We’ve written about polyploidy previously. It is something that is very intriguing given that it could be a mechanism for plant diversity. We currently are involved in a project examining polyploidy and how it impacts plant diversity but we wanted to give you all a sneak preview of it here. So, while this post may not be as organized as usual, we wanted to go over a few key questions. For those who may not already know what polyploidy is, I recommend you take a quick look at my previous article as it explains a lot of the background terminology.

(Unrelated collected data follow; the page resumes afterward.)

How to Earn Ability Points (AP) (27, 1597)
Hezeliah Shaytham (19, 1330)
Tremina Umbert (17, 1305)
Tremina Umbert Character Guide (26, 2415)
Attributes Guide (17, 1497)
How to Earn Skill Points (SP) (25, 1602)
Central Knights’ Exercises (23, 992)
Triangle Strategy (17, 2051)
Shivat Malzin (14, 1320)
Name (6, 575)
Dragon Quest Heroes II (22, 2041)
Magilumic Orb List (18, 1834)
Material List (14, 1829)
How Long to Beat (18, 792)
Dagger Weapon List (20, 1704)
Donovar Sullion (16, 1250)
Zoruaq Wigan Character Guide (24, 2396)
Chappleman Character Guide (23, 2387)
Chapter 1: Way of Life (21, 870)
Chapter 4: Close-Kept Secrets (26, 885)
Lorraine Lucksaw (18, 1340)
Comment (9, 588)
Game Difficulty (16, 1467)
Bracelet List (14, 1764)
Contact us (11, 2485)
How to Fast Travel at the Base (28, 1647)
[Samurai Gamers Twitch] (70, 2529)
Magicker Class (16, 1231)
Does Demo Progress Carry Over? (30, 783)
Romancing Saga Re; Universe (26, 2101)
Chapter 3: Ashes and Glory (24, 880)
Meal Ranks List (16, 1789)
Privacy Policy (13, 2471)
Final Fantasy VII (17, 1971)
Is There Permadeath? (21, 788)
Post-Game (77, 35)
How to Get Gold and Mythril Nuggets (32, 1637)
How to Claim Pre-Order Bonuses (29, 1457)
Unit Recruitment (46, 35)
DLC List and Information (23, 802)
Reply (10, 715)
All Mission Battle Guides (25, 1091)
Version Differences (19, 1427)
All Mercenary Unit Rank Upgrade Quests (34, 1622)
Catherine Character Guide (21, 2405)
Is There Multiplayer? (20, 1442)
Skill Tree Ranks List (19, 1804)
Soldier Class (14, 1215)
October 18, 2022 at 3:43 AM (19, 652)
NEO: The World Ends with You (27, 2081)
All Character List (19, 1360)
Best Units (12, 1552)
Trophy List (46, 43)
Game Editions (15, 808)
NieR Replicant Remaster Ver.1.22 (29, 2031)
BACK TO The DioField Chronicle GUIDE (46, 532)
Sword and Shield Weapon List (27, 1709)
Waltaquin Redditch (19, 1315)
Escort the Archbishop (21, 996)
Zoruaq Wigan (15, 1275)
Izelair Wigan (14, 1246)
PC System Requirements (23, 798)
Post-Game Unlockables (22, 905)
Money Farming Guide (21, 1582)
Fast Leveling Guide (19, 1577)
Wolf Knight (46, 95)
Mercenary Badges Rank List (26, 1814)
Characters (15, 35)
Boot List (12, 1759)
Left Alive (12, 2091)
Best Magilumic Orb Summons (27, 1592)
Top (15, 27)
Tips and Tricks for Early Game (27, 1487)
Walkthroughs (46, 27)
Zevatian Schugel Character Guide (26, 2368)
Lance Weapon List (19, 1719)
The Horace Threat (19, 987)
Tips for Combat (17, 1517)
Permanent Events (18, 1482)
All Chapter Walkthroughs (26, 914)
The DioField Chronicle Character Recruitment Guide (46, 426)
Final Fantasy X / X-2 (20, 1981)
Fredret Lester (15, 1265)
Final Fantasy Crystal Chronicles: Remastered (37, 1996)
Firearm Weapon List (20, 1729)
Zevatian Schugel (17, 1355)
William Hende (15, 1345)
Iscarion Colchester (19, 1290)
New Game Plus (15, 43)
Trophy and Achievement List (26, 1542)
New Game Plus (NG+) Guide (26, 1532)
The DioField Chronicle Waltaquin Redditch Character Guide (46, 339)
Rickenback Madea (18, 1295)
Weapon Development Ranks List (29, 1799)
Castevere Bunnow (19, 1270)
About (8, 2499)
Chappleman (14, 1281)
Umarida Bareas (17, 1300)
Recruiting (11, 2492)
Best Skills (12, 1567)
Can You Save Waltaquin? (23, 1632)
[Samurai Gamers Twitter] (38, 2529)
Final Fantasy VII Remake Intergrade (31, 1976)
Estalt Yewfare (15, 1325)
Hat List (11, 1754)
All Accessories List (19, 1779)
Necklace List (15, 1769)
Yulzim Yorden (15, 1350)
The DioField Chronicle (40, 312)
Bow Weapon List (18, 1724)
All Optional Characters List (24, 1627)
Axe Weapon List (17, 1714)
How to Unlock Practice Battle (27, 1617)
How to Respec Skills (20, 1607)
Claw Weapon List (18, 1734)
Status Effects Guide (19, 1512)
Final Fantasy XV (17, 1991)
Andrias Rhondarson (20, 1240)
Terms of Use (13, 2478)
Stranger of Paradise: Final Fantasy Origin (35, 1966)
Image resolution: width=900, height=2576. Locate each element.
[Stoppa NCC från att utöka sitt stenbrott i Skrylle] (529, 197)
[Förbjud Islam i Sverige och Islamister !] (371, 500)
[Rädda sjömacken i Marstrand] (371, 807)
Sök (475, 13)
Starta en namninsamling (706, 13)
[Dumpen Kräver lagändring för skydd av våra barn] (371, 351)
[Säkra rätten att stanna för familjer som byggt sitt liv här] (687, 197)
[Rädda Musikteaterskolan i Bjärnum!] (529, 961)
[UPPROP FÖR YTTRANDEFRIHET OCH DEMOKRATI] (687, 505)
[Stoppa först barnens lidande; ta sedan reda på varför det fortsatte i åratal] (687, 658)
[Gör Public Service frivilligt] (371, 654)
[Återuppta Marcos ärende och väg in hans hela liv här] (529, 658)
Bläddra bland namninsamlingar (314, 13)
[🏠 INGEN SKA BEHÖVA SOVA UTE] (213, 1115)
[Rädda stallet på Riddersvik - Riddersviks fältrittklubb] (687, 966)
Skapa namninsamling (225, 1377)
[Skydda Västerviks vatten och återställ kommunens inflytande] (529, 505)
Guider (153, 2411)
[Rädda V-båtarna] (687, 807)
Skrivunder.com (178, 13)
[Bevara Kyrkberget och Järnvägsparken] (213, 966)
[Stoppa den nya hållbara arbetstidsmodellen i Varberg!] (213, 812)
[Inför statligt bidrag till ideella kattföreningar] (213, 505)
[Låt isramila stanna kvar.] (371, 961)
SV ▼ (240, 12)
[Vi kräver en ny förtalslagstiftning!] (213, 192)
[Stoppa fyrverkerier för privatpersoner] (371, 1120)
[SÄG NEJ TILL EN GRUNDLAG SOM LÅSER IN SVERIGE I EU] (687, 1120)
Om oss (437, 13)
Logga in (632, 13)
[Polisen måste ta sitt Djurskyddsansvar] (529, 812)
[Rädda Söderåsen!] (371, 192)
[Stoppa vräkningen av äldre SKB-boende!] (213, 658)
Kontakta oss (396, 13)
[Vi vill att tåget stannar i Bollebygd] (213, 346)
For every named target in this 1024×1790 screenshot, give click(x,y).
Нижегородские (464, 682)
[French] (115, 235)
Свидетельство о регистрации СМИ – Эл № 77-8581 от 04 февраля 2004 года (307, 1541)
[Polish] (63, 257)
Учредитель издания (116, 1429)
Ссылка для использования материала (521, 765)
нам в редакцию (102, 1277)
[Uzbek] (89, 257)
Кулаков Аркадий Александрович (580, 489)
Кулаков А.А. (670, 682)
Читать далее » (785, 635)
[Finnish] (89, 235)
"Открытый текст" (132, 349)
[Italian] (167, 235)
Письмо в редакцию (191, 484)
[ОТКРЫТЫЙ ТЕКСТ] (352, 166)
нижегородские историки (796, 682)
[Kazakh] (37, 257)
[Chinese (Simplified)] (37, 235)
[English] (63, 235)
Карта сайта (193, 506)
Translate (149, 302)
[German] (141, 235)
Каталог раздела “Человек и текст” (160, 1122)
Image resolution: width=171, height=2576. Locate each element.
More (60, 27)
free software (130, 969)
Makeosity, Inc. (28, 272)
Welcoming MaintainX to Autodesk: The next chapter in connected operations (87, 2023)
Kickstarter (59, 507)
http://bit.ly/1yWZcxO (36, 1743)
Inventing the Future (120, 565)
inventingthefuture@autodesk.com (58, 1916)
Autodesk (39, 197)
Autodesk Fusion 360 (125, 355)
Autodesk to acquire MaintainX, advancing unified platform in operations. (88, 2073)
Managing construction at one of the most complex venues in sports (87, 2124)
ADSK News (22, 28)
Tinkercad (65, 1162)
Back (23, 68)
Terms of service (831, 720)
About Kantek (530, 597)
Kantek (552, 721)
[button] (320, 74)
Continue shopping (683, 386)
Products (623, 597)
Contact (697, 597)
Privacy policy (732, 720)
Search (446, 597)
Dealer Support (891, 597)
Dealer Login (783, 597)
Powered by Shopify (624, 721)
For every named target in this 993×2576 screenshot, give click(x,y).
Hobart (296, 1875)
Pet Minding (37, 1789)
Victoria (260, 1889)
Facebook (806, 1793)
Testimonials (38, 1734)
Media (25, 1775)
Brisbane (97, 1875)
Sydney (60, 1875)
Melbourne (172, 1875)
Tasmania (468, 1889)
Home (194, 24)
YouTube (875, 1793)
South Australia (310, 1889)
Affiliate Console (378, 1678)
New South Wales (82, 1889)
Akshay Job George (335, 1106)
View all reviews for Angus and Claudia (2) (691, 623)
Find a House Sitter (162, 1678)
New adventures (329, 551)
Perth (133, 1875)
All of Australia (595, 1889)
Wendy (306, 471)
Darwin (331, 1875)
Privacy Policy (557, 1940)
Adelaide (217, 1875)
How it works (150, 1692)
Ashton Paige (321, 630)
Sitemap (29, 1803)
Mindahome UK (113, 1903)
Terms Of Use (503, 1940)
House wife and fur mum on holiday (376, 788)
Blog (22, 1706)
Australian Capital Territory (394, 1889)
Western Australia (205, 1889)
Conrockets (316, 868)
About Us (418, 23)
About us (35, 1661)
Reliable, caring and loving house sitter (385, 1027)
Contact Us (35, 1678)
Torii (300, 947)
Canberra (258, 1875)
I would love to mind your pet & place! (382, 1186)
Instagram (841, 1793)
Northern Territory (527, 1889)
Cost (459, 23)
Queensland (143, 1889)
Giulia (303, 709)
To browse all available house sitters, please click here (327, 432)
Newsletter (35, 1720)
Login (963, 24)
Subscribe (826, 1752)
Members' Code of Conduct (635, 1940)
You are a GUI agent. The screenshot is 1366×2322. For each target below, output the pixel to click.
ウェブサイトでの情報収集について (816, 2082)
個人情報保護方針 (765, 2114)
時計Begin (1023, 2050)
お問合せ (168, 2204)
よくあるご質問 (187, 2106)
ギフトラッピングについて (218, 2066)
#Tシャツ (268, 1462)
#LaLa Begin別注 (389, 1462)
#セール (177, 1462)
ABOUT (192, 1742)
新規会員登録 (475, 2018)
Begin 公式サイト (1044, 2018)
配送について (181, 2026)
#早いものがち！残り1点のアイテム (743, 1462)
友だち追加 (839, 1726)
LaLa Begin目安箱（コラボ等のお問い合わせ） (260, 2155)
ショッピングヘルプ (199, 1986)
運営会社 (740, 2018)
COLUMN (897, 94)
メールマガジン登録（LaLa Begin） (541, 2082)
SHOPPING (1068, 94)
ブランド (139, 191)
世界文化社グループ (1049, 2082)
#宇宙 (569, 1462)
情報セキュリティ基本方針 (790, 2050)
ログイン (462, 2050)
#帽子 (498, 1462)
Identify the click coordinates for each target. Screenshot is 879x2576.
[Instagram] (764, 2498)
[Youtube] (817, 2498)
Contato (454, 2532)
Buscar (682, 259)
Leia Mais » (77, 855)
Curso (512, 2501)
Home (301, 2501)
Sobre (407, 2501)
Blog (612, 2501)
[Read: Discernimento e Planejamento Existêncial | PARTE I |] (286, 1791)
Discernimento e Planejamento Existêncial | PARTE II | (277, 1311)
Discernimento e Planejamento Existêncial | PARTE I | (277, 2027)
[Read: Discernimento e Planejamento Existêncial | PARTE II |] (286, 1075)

Before going any further, I need to clear up a few things. When I wrote the original polyploidy article, I made the mistake of uncritically accepting some comments about polyploidy made by evolutionists. For one, they repeatedly state that polyploidy is found throughout the evolutionary history and that upwards of 70, maybe more, percent of plants have a polyploid ancestor. This is based on a concept known as paleopolyploidy, which is the idea that there were whole-genome duplications that took place several million years ago or more, and have since been diploidized out of the genome. This is based purely on the purported phylogenetic relationships that plants share with one another which are utterly false. Therefore the number of truly polyploid plants, not ones presumed to have a polyploid history, is likely much lower than the percentage listed.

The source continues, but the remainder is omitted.